SAN FRANCISCO made headlines in the beginning of April for mandating six weeks of paid leave to new parents at 100% of their salary. The city has long led the progressive front on paid maternity and paternity leave; before this new mandate, paid leave was provided to new moms and dads alike at 55% their salary.
Unfortunately, the U.S. as a whole is lagging far behind. Paid maternity leave is not federally-mandated in the U.S.; currently, a paltry 12% of the workforce has access to paid family leave, which includes paid parental leave. The U.S. is the only country with an advanced economy that doesn’t require employers to provide paid leave to new moms, with most countries mandating between 10 and 20 weeks of paid time off from work after birth.
The loss of wages women often experience after childbirth, along with the resulting gap in work history, are two factors underlying the gender wage gap, reported the Center for American Progress. Another factor impacting women’s ability to return to work after having a baby is the high cost of child care. Child Care Aware reported that, across all states, child care in daycare centers for a single infant accounts for a quarter of single parents’ median income, and between seven and 15% of married couples’ median incomes. In some states, it’s over 50% of median income for a single parent. If you add in a second child, daycare is not an option for many parents.
Since paid maternity leave and affordable child care are issues impacting women economically and professionally, it’s important to consider where our 2016 presidential candidates stand on these issues.
The Democratic Candidates
Sen. Bernie Sanders and Sec. Hillary Clinton both have paid family leave plans that include 12 weeks of paid leave for new mothers and fathers and require that they are provided with at least 66% of their normal salary. The difference between the proposals is how they are funded.
Sander supports the plan outlined in the Family and Medical Insurance Leave (FAMILY) Act, which was introduced to Congress in March of 2015 by Sen. Kirsten Gillibrand of New York. The Act would impose a tiny payroll tax increase to be split by employers and employees. It would cost the average worker $1.38 a week.
Clinton, on the other hand, says she will fund her paid family leave program through tax reforms that demand more from America’s wealthiest. At the heart of the difference is Clinton’s campaign promise not to raise taxes on anyone making less than $250,000 a year. While Sanders would hit up the country’s wealthiest to fund several other programs (like free public college and infrastructure rebuilding), he’s not against asking lower- and middle-income people to pitch in a very small amount for big returns.
Both candidates have expressed support for affordable child care, although their plans are less detailed. Sanders said last summer that he would make child care more affordable and accessible by increasing taxes on the wealthy and taxing Wall Street speculation. He also noted that people working in child care should be making higher wages and receiving better training. In 2011, he introduced the Foundations for Success Act into the Senate, which, if passed, would have provided grants to 10 states, which would have implemented pilot programs to ensure early childhood education and child care for all children from six weeks of age through kindergarten.
Clinton’s campaign site states that she supports doubling investment in Head Start programs that provide early education and child care, noting that, as First Lady, Clinton helped implement Head Start programming in the country. The site doesn’t explain how Clinton would fund the doubled investment, or how many children it would serve.
The Republican Candidates
It’s unlikely that any of our GOP hopefuls would push for substantial changes to current paid leave or child care policies. Sen. Ted Cruz thinks paid parental leave is awesome, but doesn’t think it’s the government’s business to mandate it. The senator thinks the answer to making child care more affordable is to improve the economy, providing more access to good jobs, rather than lowering the cost of child care. (Note: He’s also against raising the minimum wage.)
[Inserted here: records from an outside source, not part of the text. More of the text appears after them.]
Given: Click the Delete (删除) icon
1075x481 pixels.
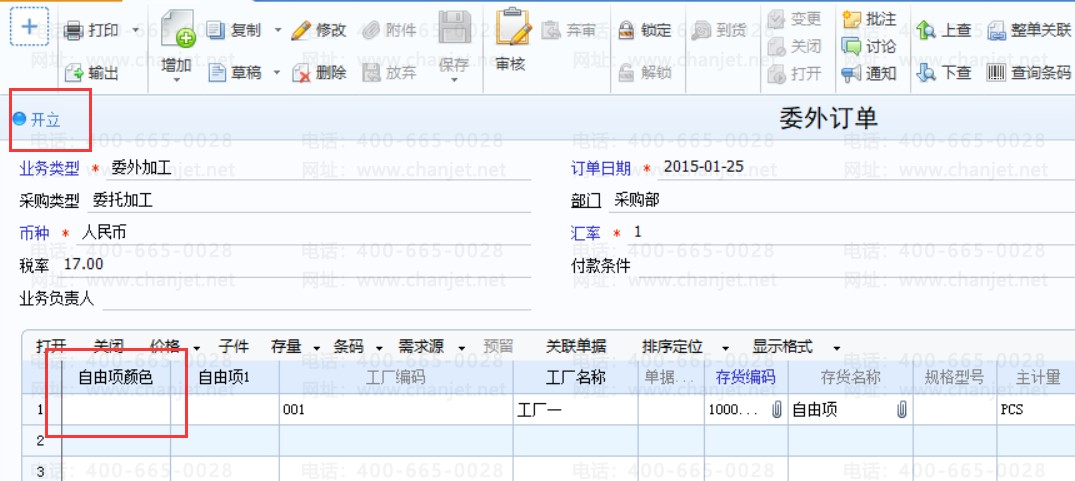Looking at the screenshot, I should tap(301, 73).
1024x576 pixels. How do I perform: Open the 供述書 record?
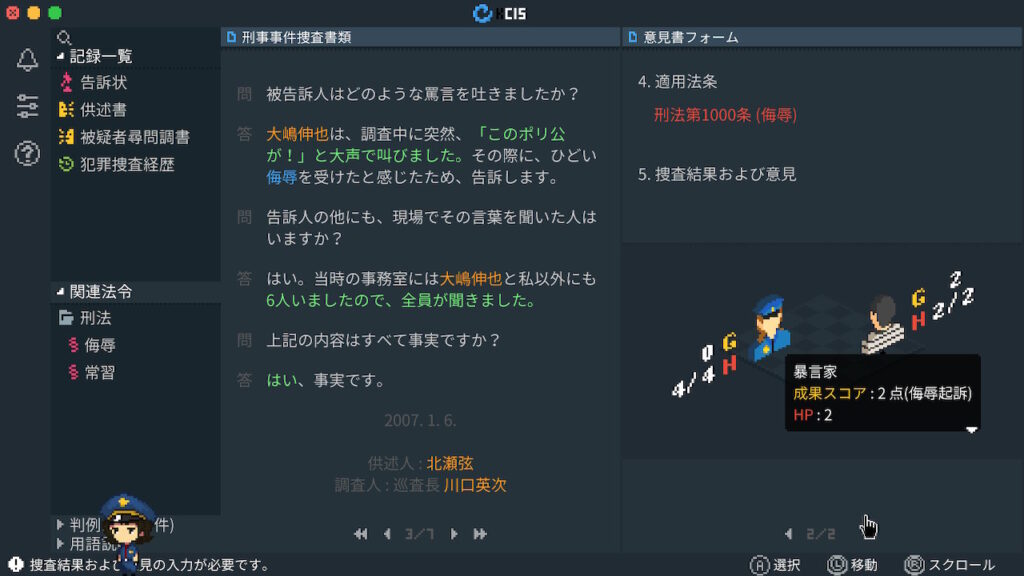(93, 110)
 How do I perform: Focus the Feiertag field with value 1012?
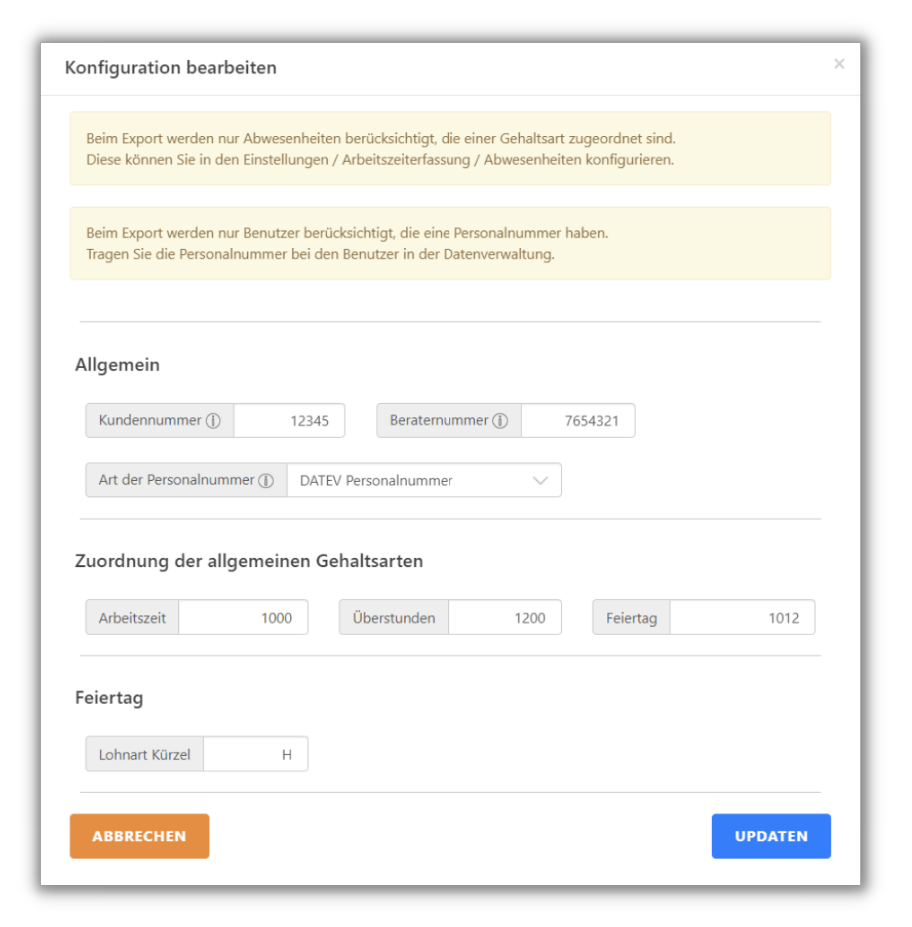click(x=742, y=618)
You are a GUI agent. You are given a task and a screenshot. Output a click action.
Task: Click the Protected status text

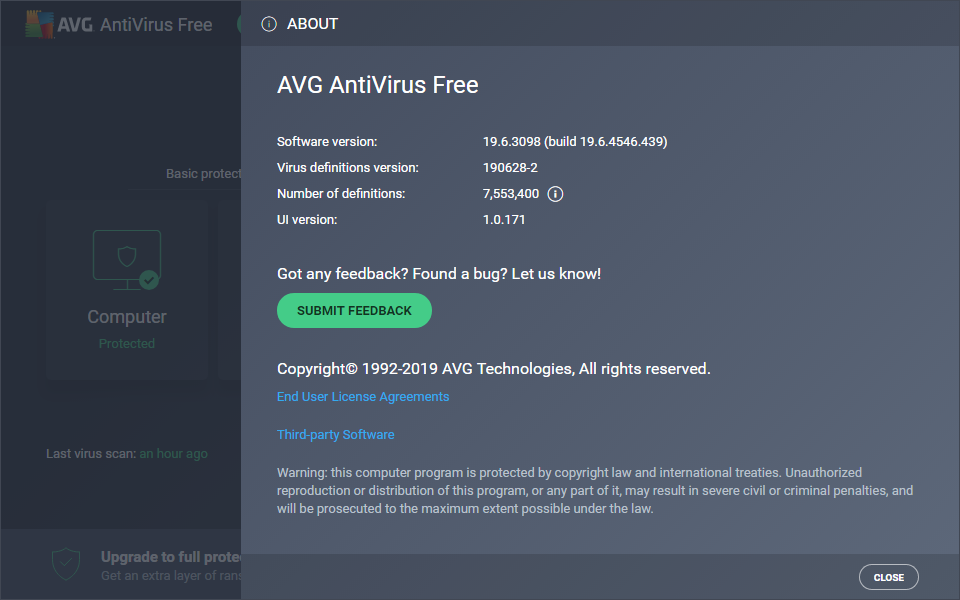pos(127,344)
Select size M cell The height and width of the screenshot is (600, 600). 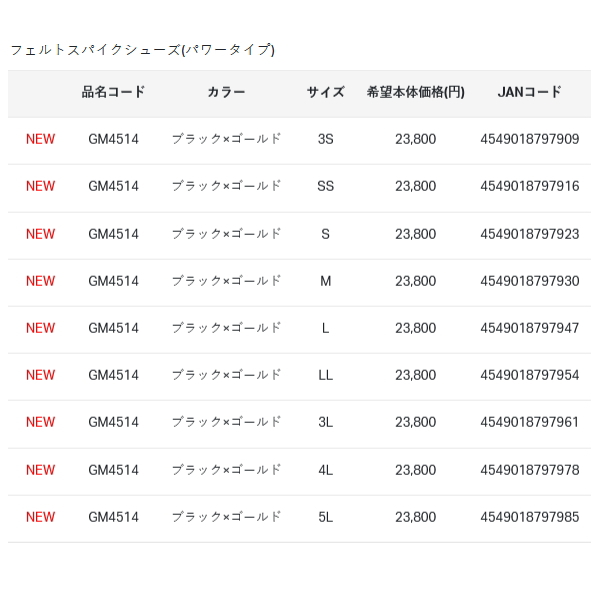click(x=325, y=281)
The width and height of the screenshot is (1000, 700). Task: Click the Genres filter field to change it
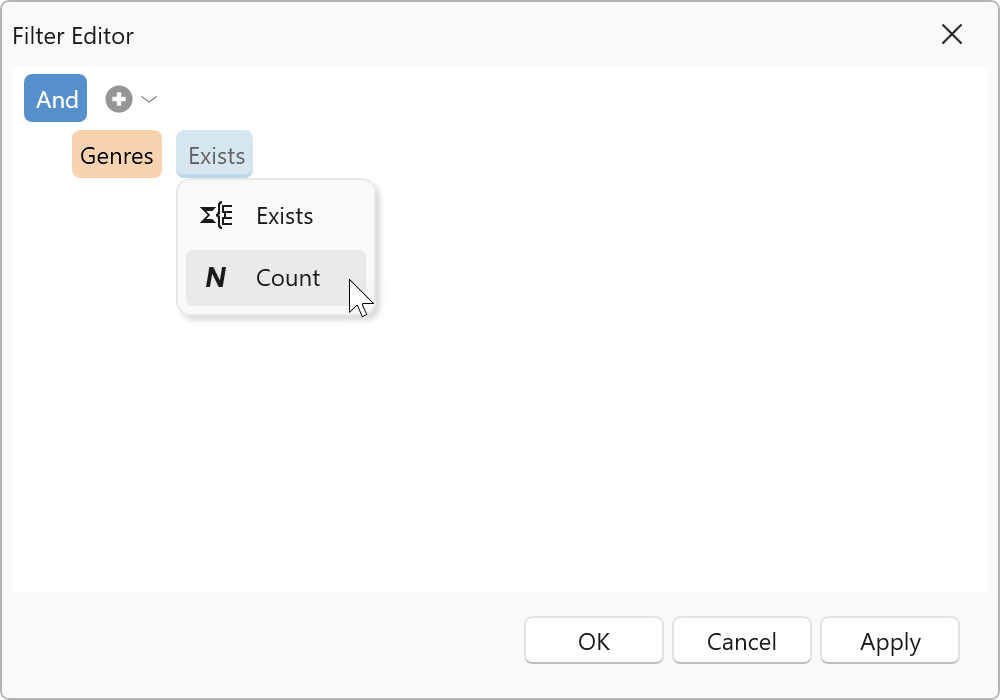116,154
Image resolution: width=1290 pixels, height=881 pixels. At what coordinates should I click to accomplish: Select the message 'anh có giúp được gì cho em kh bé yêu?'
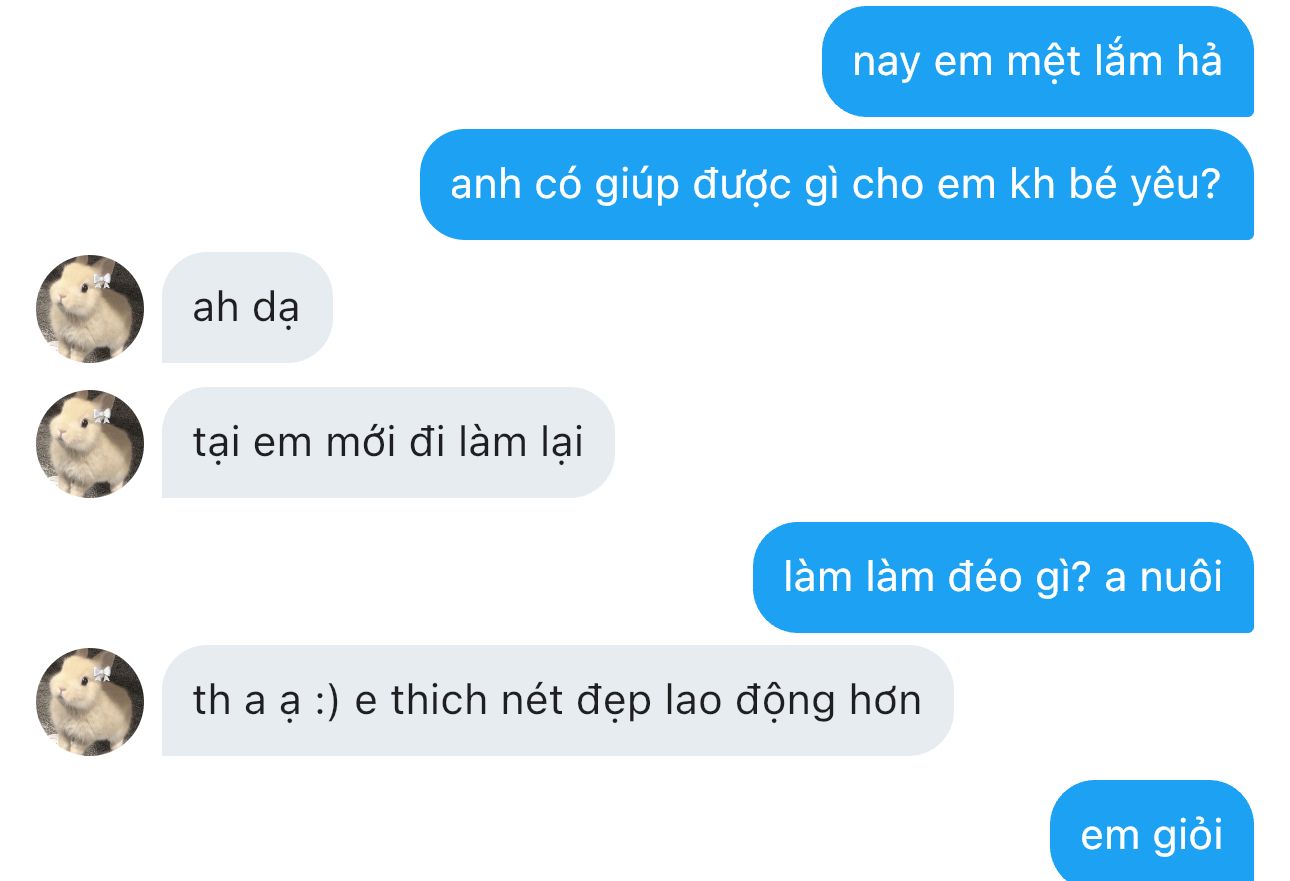836,185
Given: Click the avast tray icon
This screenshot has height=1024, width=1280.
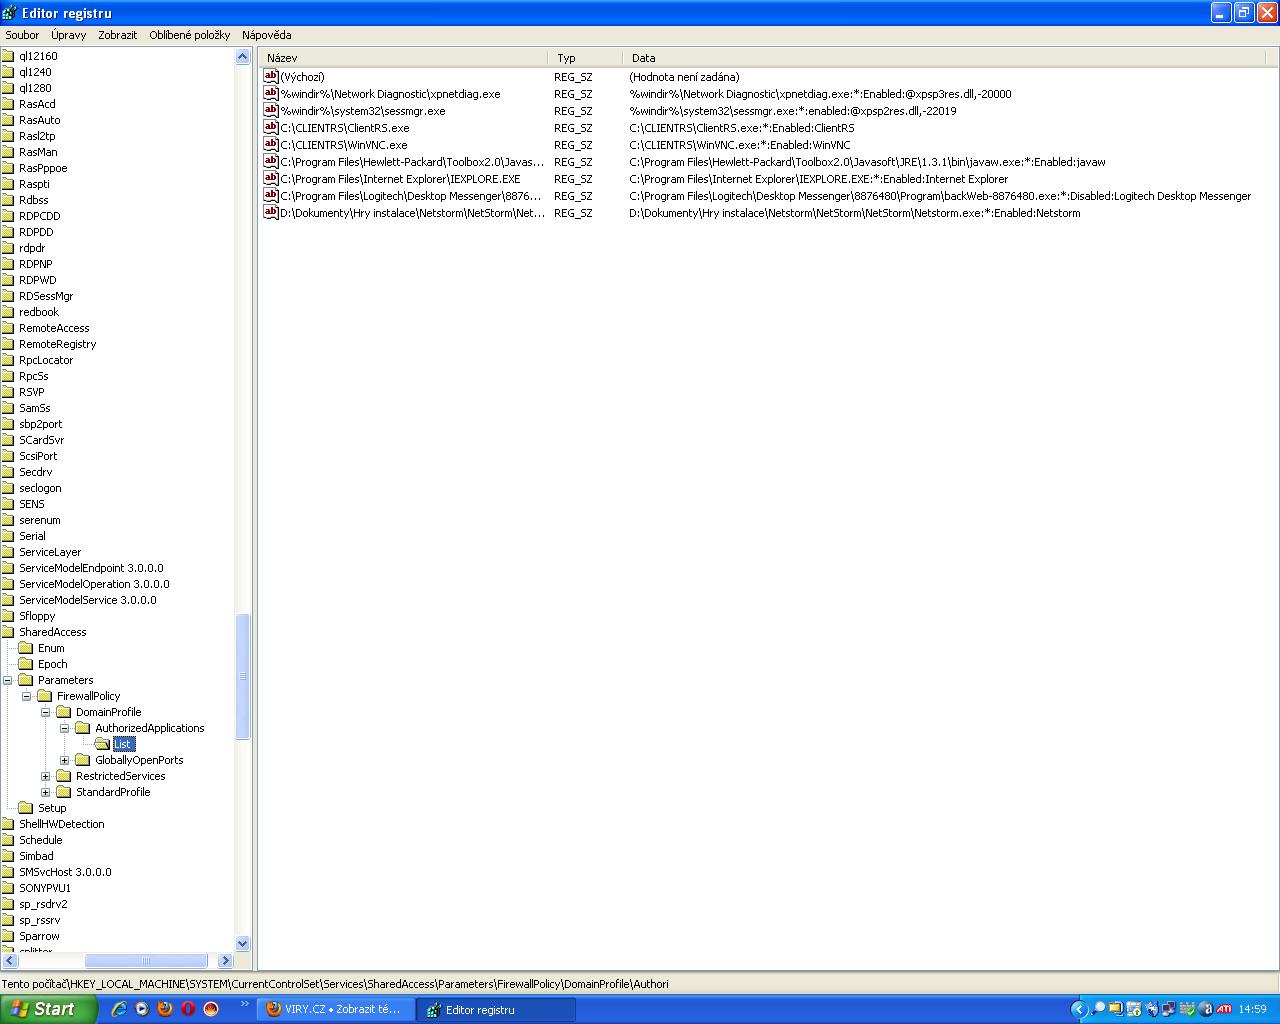Looking at the screenshot, I should pyautogui.click(x=1205, y=1009).
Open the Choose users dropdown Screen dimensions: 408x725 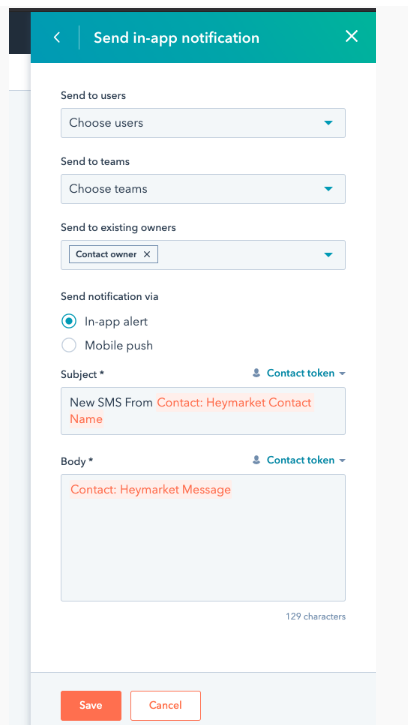(x=203, y=123)
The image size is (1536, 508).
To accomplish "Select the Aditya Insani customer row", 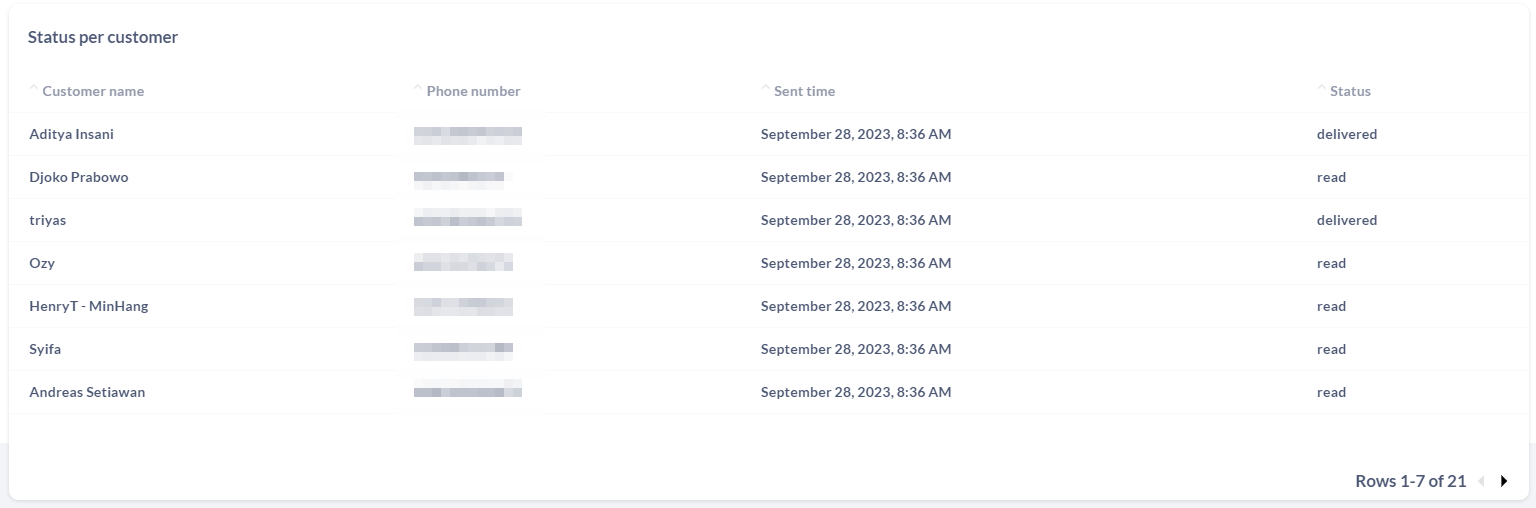I will 768,134.
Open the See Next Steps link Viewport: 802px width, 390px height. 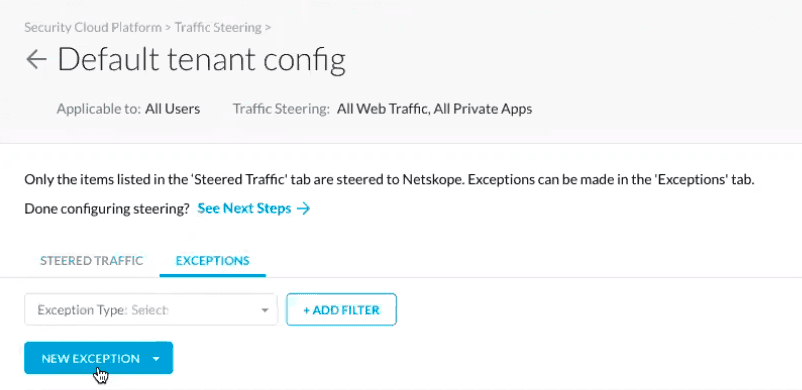[244, 209]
Gov. John Kasich doesn’t give us much more to work with. He said he doesn’t believe the government should mandate paid maternity leave, but said he personally thinks it would be swell if companies got creative and offered new moms work they could do from home online. (Never mind that: 1. Not all jobs can be done on a remote basis, and 2. If you’re working from home, it’s not technically “leave.”) But Kasich did express concern about the state of child care in his 2015 budget for Ohio, which made it easier for people who exceeded then-current income maxes to slowly taper off child care aid rather than suddenly losing it all, a situation that left some people in trouble, considering their earnings still weren’t nearly high enough to pay for child care themselves. However, the measure only helps a small number of people in Ohio, since most people lose aid for other reasons.
Donald Trump’s stance on paid parental leave is that people are discussing it. That’s all. Concerning child care, Trump said he thinks employers should provide it in-house, stating that some of the companies he runs do so. But he didn’t say he’d require anything of anyone, just that it’s easy enough to do.
Parental Leave and Child Care, 2017 On
If we have a Democratic president in 2017, we’re likely to at least see efforts to make child care more accessible and parental leave federally mandated. If a Republican wins in November, don’t hold your breath. This election is critical for women, parents, children, and low-income workers.